Pakistan’s Grand Canyon. PHOTO: Jawad Khan
No, this is not Egypt! PHOTO: Jawad Khan
Another major attraction is the Princess of Hope – a natural rock formation, named so because of its resemblance to the silhouette of a standing woman. Princess of Hope was given its name by the Hollywood actress Angelina Jolie on her trip to the coastal highway in the early 2000s. Along the way, you’ll also come across the Hingol River and the Hingol National Park.
Princess of Hope: I still can’t believe this is naturally carved! PHOTO: Jawad Khan
Kund Malir Beach
We finally reached the Kund Malir beach at around 10:00 a.m. after a five hour drive. Don’t worry; we made several stops for fuel, breakfast and prayers. Needless to say, the drive was worth it and the view was simply breathtaking. We’ve all heard about the beaches in Thailand and the Caribbean, but let me tell you that this beach was not far behind. I will let the pictures speak for themselves!
Kund Malir beach – no one for miles around. PHOTO: Jawad Khan
The water, as you can see, was crystal clear and there was no one around for miles except for a few fishermen. I am not exaggerating when I say that this was an ideal tourist spot and a real treat for beach lovers.

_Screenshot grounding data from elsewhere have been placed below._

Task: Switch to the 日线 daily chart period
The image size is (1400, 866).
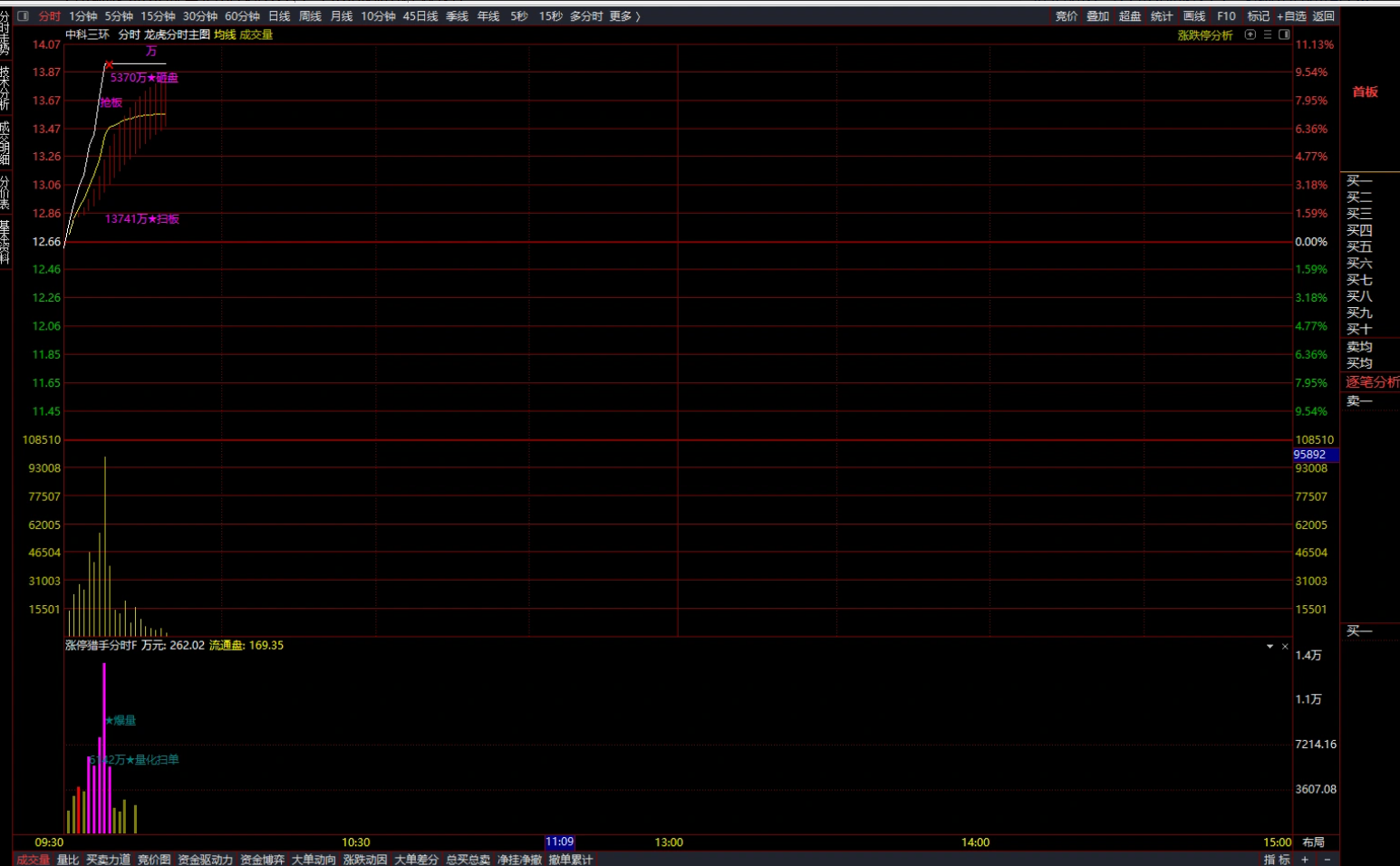Action: tap(279, 16)
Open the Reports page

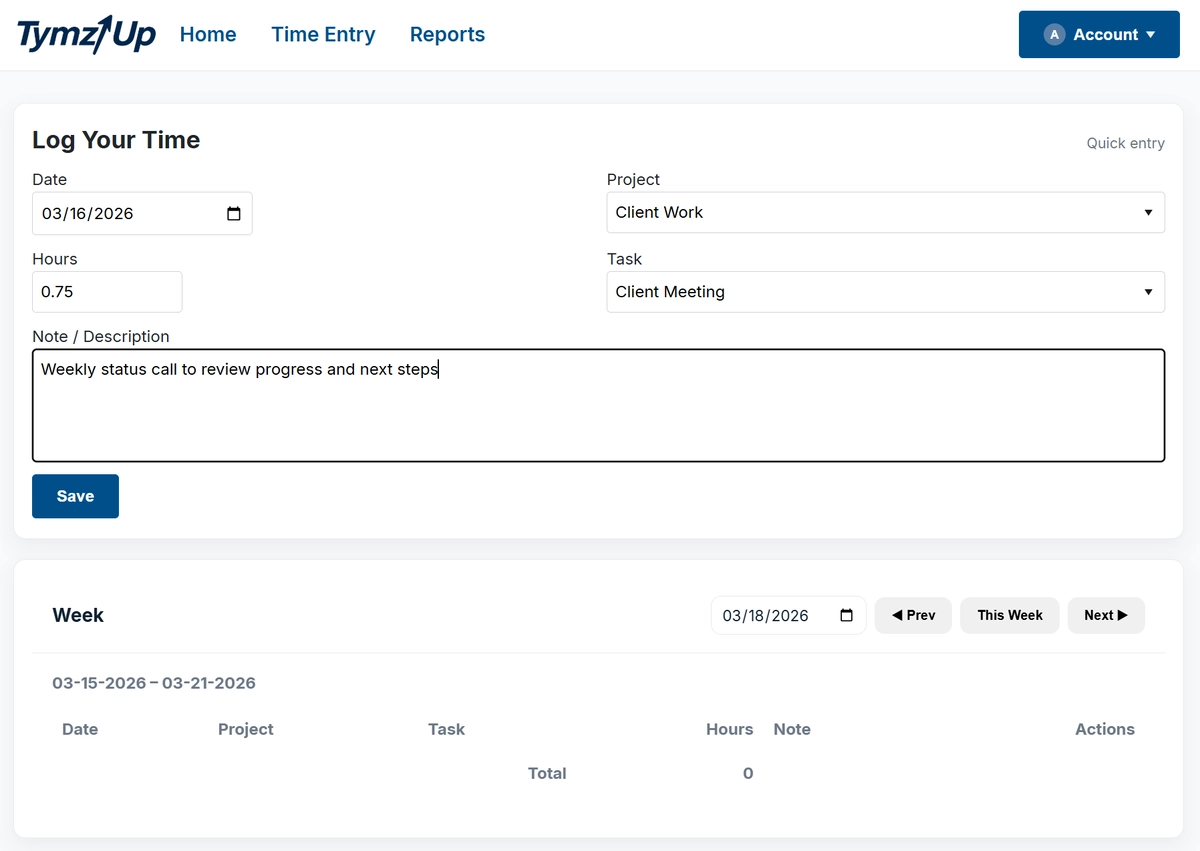tap(447, 34)
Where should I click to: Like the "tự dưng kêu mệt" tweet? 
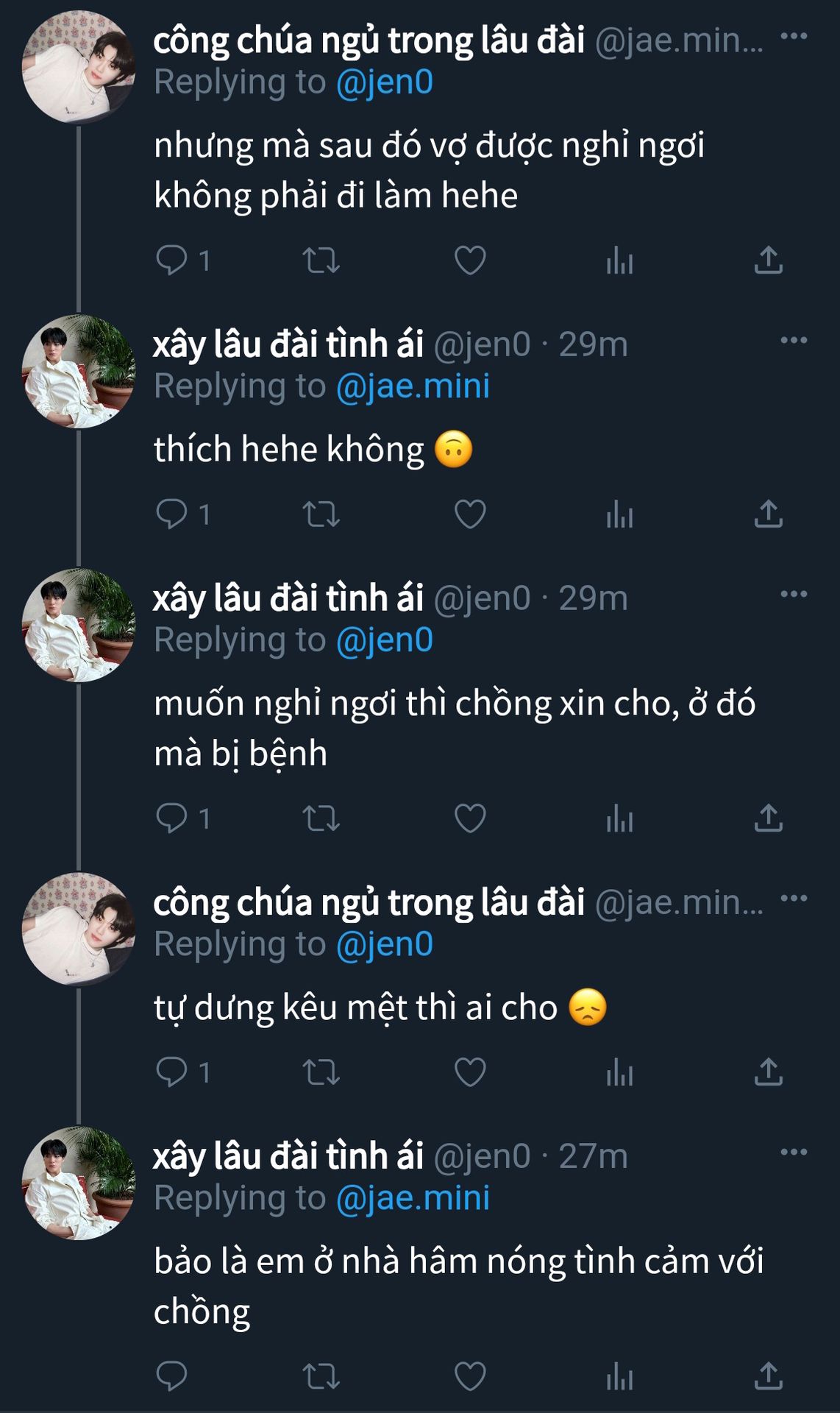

Kund Malir beach – tranquillity at its best. PHOTO: Jawad Khan
Furthermore, we found that Balochis, like all Pakistanis are hospitable by nature. Although we didn’t encounter too many people on our way to Kund Malir beach, on the beach itself, we met tens of fishermen who were extremely friendly and generously offered us fresh crabs – which we politely declined.
Just when we thought we had seen everything, we found this mysterious cave. PHOTO: Jawad Khan
Return 
Although the security provided by the coast guards and the hospitality of the locals helped abate our fears, we were advised not to travel after dark and hence, we packed up for the return journey at 2:30 p.m.
However, before setting out, we filled ourselves up with some delicious Chicken Karahi that we had made ourselves.
No picnic is complete without Chicken Karahi! PHOTO: Jawad Khan
Our ride back home was equally enjoyable and thankfully, we were back in Karachi just as the sun was setting.
Recommendations
Since the journey is quite long and there are no shops after Zero Point (at the start of the Makran Coastal Highway), you should plan ahead and be well-equipped with all necessary arrangements.
Here are a few things I would recommend:
  1. Leave early, if possible, before dawn.
  2. Go on a Sunday – you’ll avoid much of the usual traffic.
  3. It would take a continuous drive of around four hours to reach the Kund Malir beach.
  4. Remember that the Kund Malir Beach is also known as Agor by the locals, so don’t get confused.
  5. Travel in a group of at least 8-10 people and take more than one well-maintained car.
  6. Fill up your fuel tank and make sure that the wheels are in good condition.
  7. Take water, snacks and other edibles with you.
  8. Keep a sleeping bag, picnic blanket or a small tent with you. There are only two huts at the beach but both are privately owned.
  9. Mobile signals recede as soon as you reach Zero Point so make any necessary calls before that.
  10. The last fuel pump is at Hub so keep an eye on your gauge and re-fill accordingly.
With a little planning and a craving for adventure, this trip will not be one you’ll forget soon!